▶ **练习要求**
• a. 根据文档节选回答以下问题:
(i) 第一段提到,在新闻学这一下位学科之上有哪些社会科学?
(ii) 第二段列举的中国特色新闻话语中,除“文人论政”外还有哪几个?
(iii) 第三段把当前的新媒介实践称为人类历史上的一次什么?
• b. 请一字不差地重复文档节选中从“首先,要对一些重要的新闻话语”到“知识考古学意义的分析和诠释。”的部分。
• c. 把文档节选中以“再次,要从媒介融合的实践”开头的段落改写为简短的要点列表,保留其主要内容。

▶ **文档节选**
┌──

首先,要对一些重要的新闻话语从哲学、社会学、传播学等其他上位学科那里进行溯源性的解读。新闻学作为下位学科,上面有哲学、社会学和传播学等社会科学,它们对马克思主义新闻理论体系的建构具有“知识型”的意义。在转型的关键时刻,回到“传播哲学”去寻找新的理论衍射点,总是一种正确的选择。对马克思主义新闻理论体系建构而言,不断地“回到马克思”,也是一种规律性的现象。
其次,要对中国特色的新闻话语深入中国新闻史的历史实践中去挖掘,并放置在新的理论范式中去进行讨论。如对“文人论政”“报人报国”“党性原则”“耳目喉舌”“诚”等中国特色的新闻话语,都需要不断地进行知识考古学意义的分析和诠释。
再次,要从媒介融合的实践和现象中去进行“中层理论”(Theories of the Middle Range)③的提升。任何一种理论的创新,一方面要从传播哲学和其他学科中寻找理论的地平线和理论的衍射点,另一方面,也要从正在进行的新闻实践中进行经验性的总结和提炼。当前的新媒介实践,是人类历史上的一次“新传播革命”,④它所提供的新经验必然产生全新的新闻话语。这些新闻话语需要被吸纳进新闻理论体系中去并找到自己的合法化位置。具体说来,比如情感因素和后真相,舆情反转和新闻真实等。

└──

▶ **所给数据**
┌──

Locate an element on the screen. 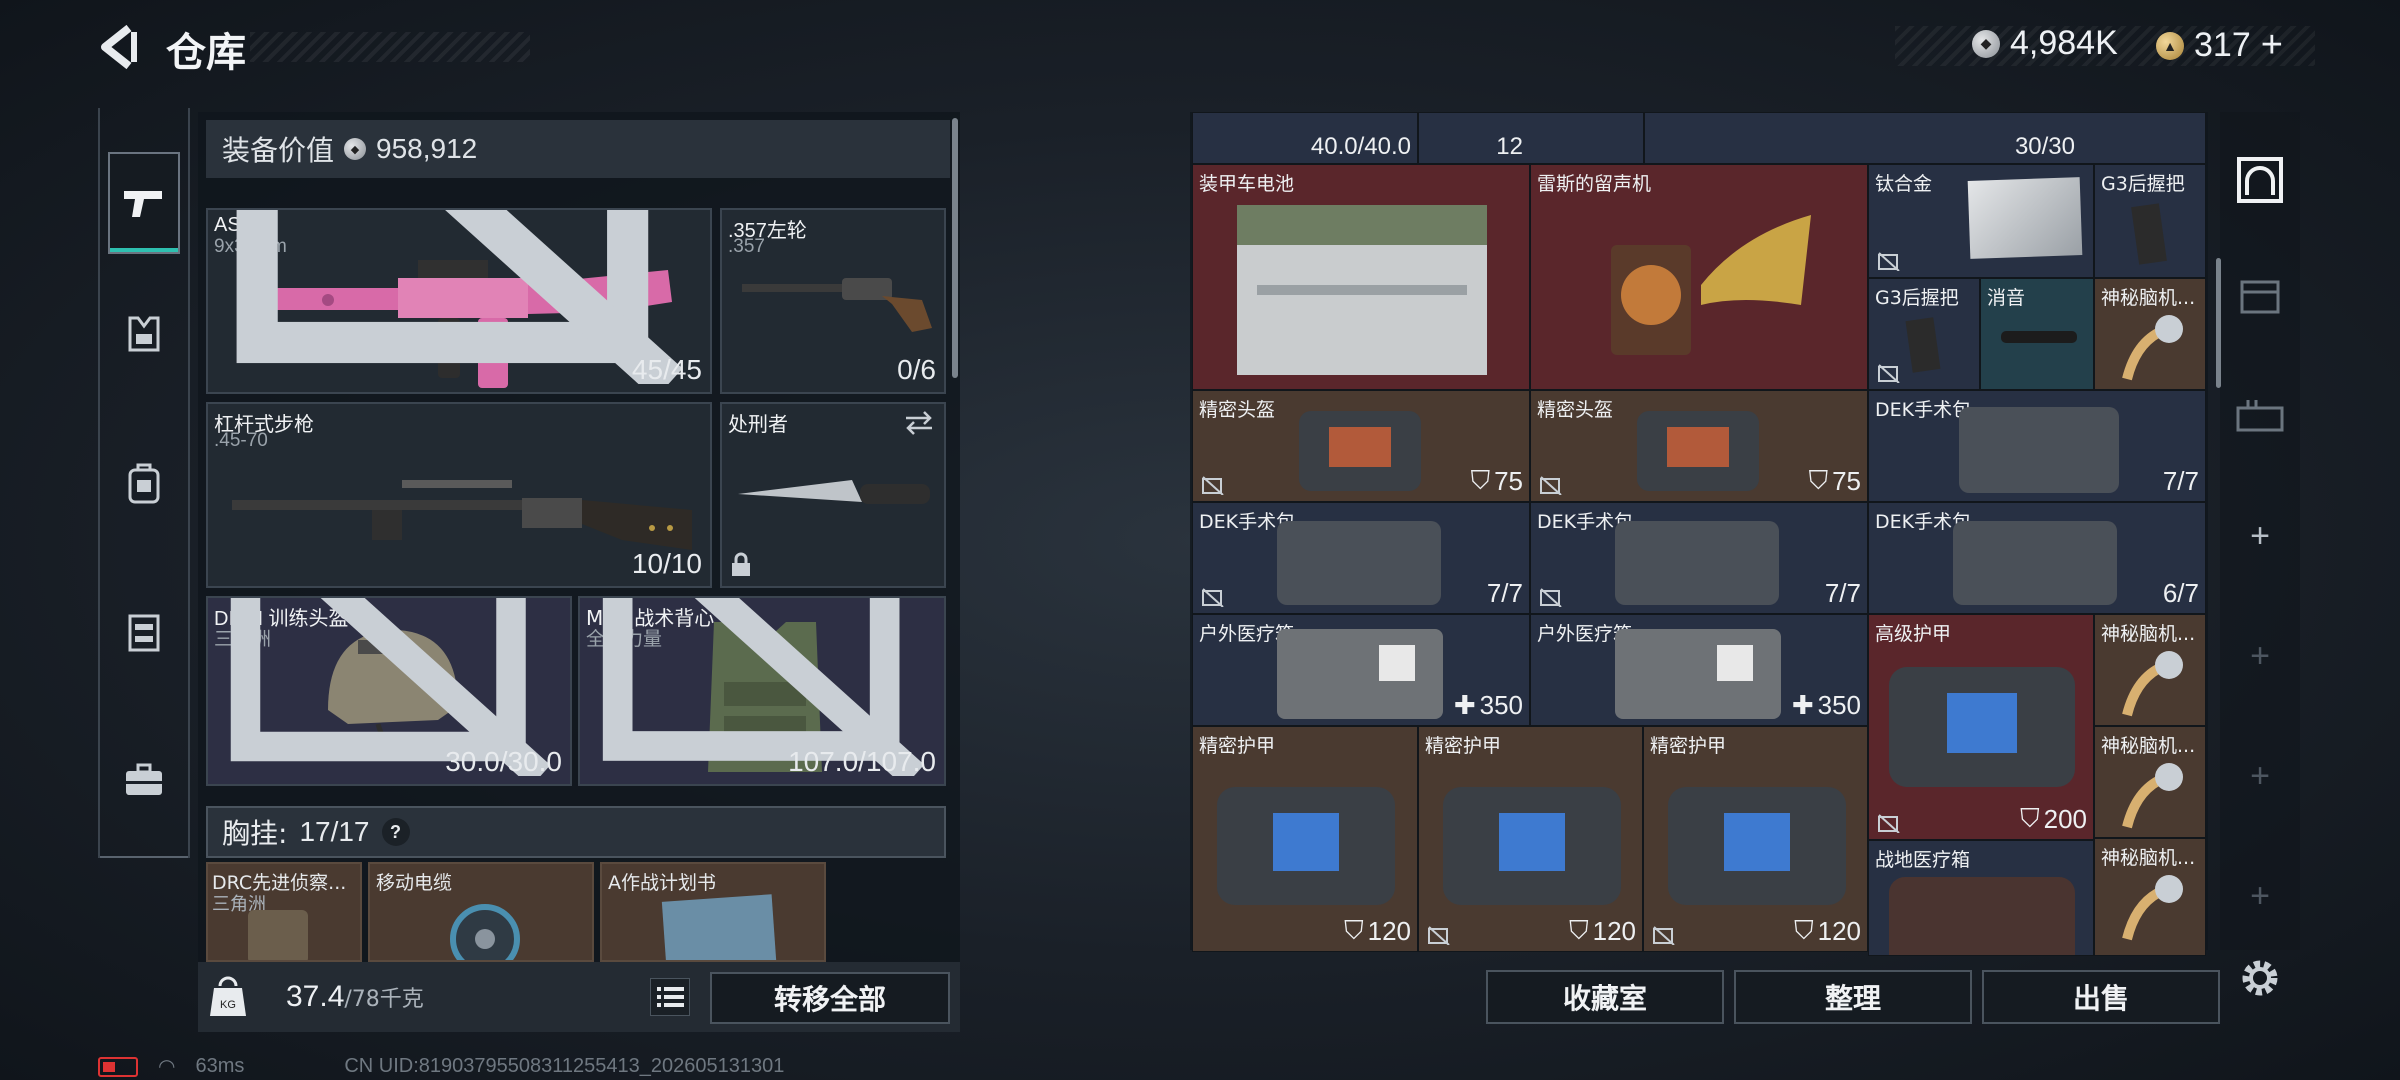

└──

▶ **参考答案**
• a.
(i) 哲学、社会学和传播学等社会科学。
(ii) “报人报国”“党性原则”“耳目喉舌”“诚”。
(iii) 一次“新传播革命”。

• b.
首先,要对一些重要的新闻话语从哲学、社会学、传播学等其他上位学科那里进行溯源性的解读。新闻学作为下位学科,上面有哲学、社会学和传播学等社会科学,它们对马克思主义新闻理论体系的建构具有“知识型”的意义。在转型的关键时刻,回到“传播哲学”去寻找新的理论衍射点,总是一种正确的选择。对马克思主义新闻理论体系建构而言,不断地“回到马克思”,也是一种规律性的现象。
其次,要对中国特色的新闻话语深入中国新闻史的历史实践中去挖掘,并放置在新的理论范式中去进行讨论。如对“文人论政”“报人报国”“党性原则”“耳目喉舌”“诚”等中国特色的新闻话语,都需要不断地进行知识考古学意义的分析和诠释。

• c.
- 要从媒介融合的实践和现象中提升“中层理论”(Theories of the Middle Range)。
- 理论创新一方面要从传播哲学和其他学科中寻找理论的地平线和衍射点,另一方面要从正在进行的新闻实践中进行经验性的总结和提炼。
- 当前的新媒介实践是人类历史上的一次“新传播革命”,其提供的新经验必然产生全新的新闻话语。
- 这些新闻话语需要被吸纳进新闻理论体系并找到合法化位置,例如情感因素和后真相、舆情反转和新闻真实。